TASK MATERIAL Start Marker

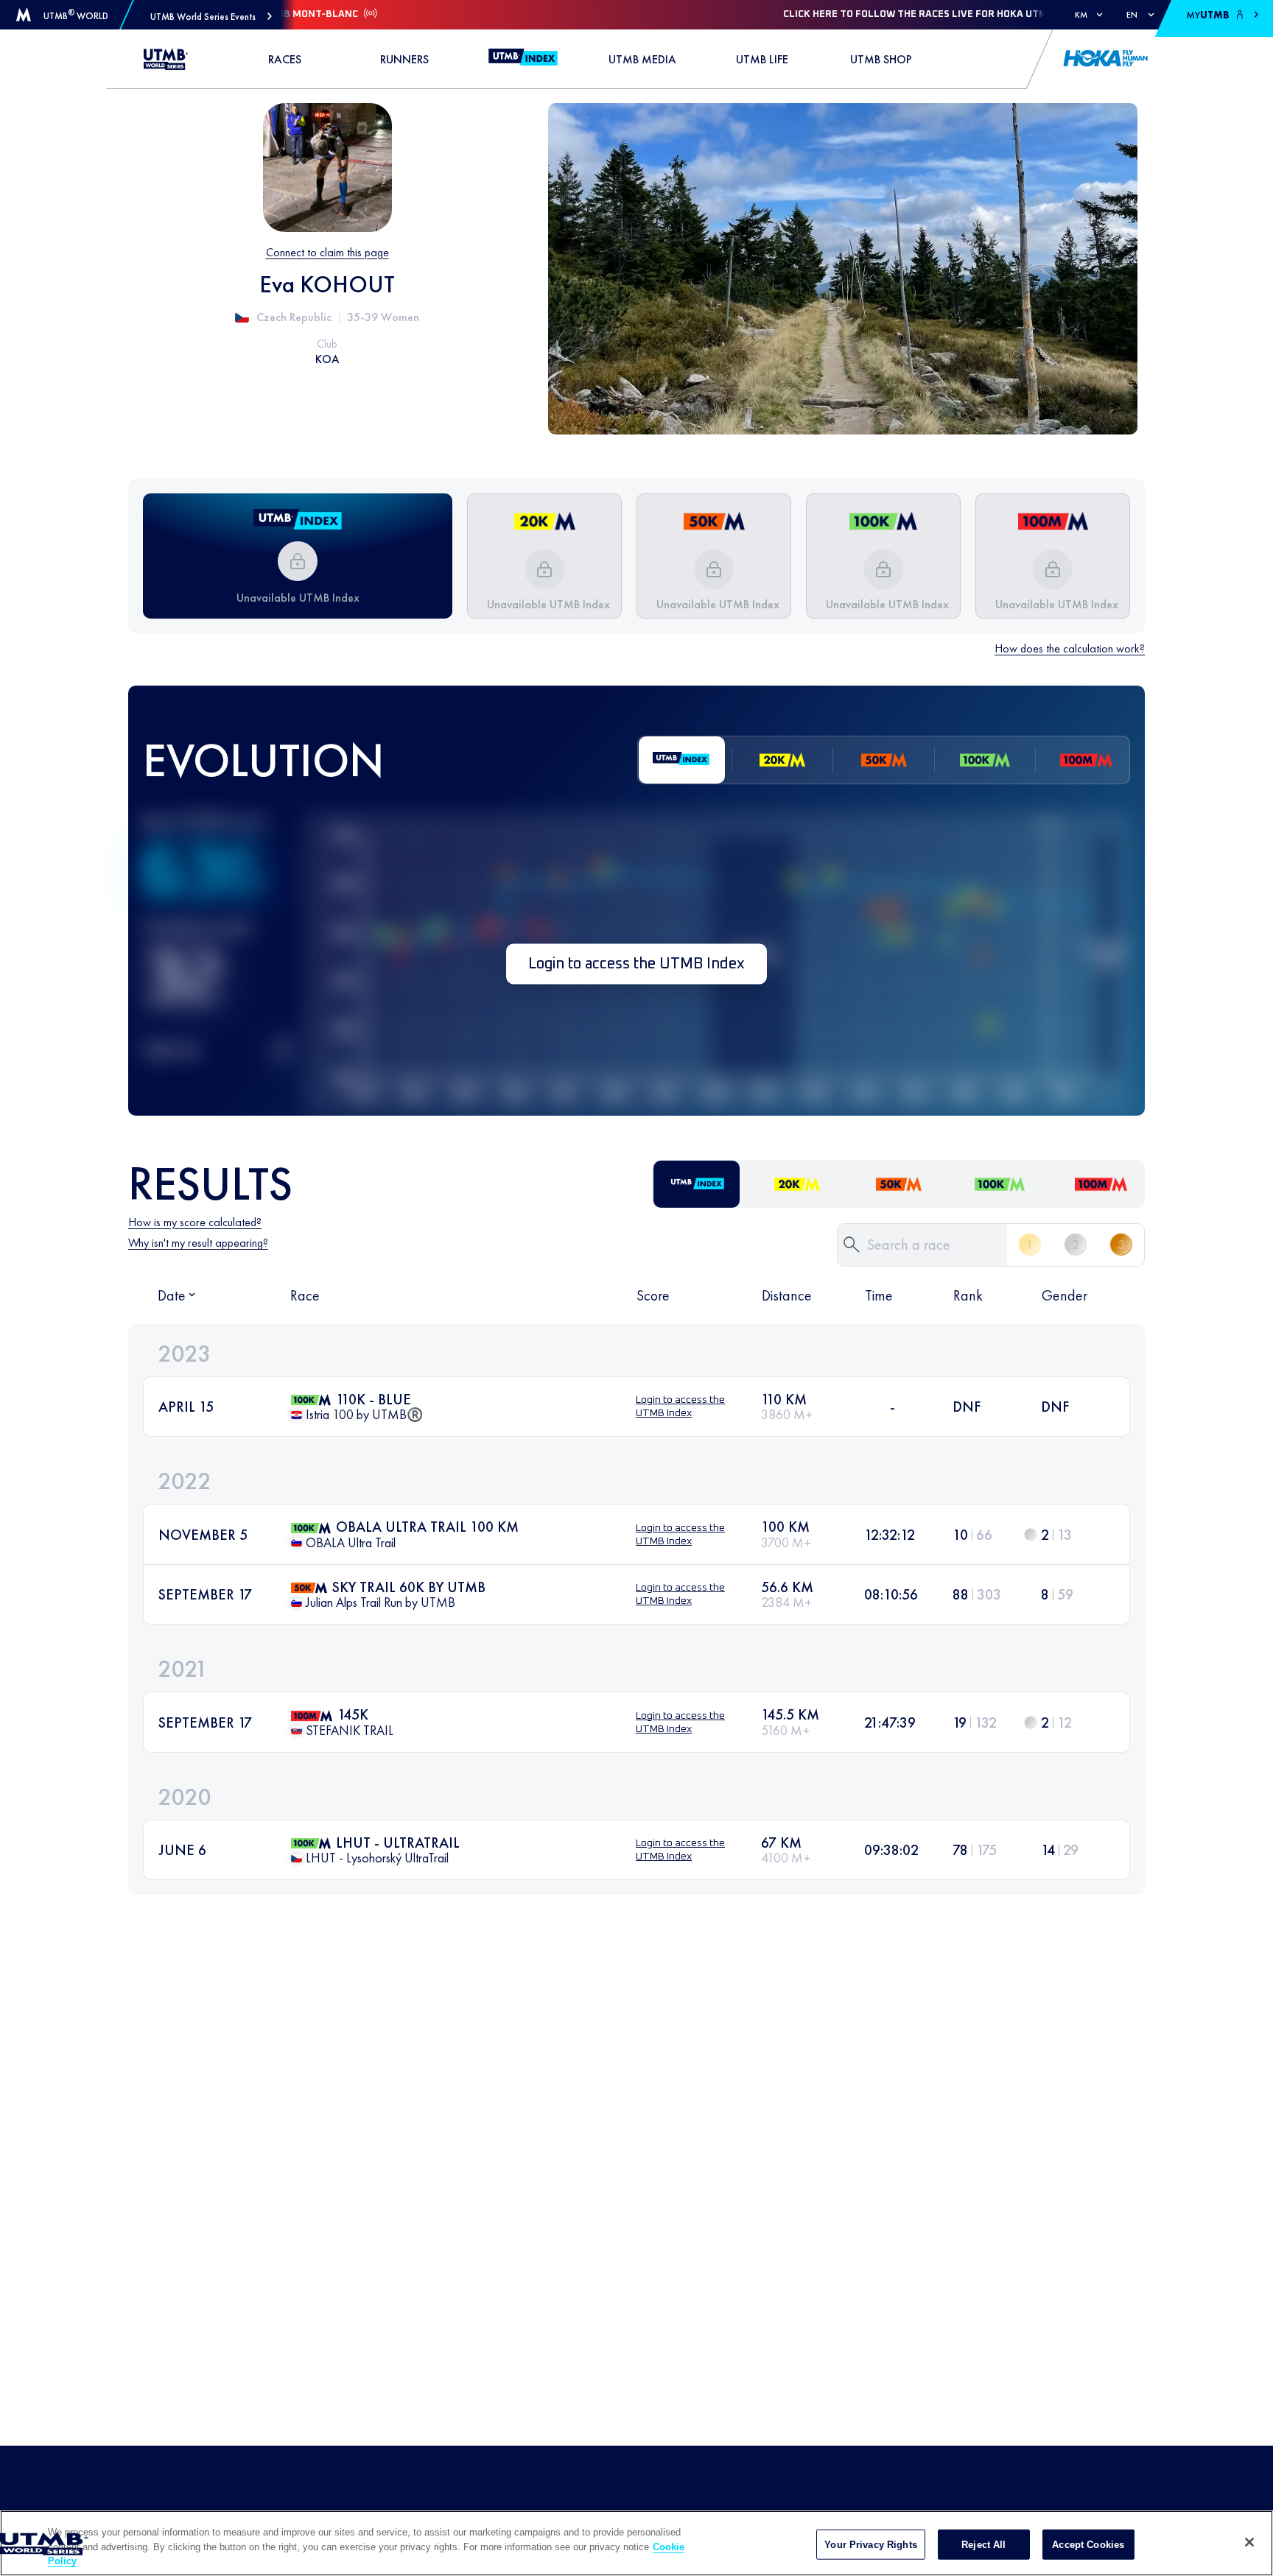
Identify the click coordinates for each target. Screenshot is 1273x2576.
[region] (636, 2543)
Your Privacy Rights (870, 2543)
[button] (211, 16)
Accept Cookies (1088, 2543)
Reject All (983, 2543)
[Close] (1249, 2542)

TASK MATERIAL End Marker
TASK MATERIAL Start Marker

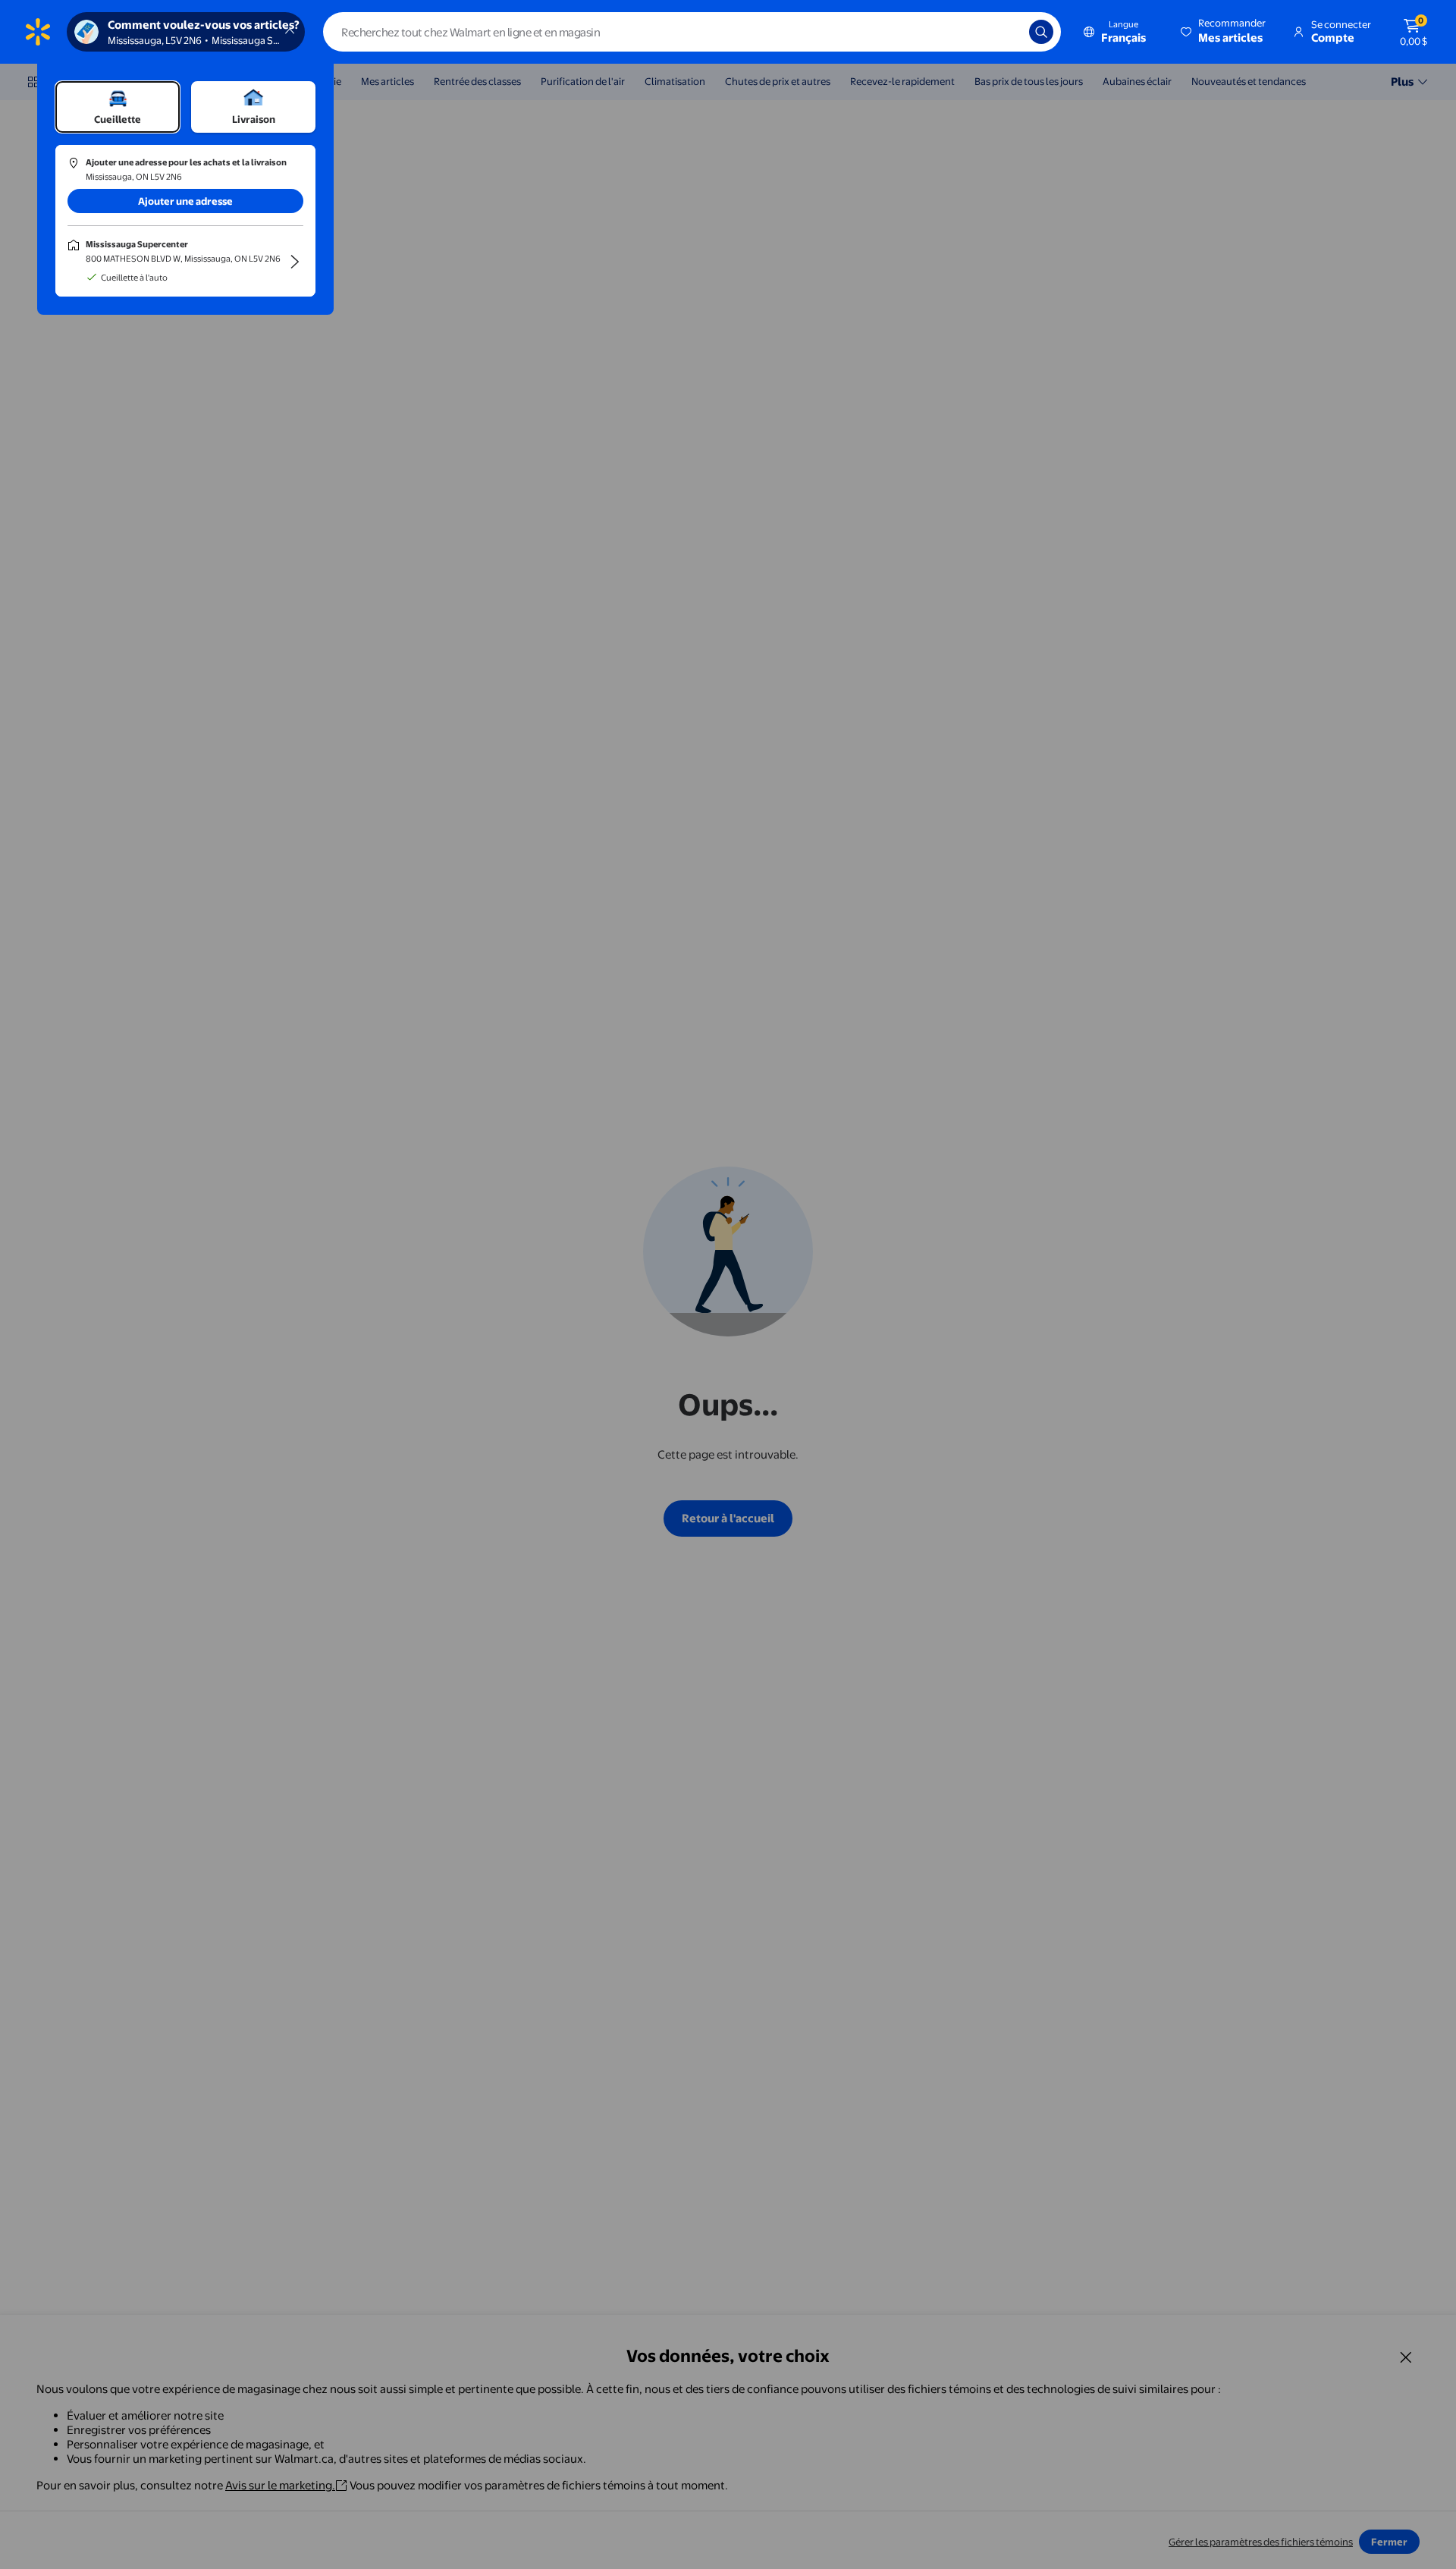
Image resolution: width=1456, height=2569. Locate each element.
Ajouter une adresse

TASK MATERIAL End Marker

_TO DO_
What you return must be the lines above that run from the line with "Image resolution: width=1456, height=2569." to the line with "Ajouter une adresse", inclusive, each copied exactly.

_EXERCISE RESPONSE_
Image resolution: width=1456, height=2569. Locate each element.
Ajouter une adresse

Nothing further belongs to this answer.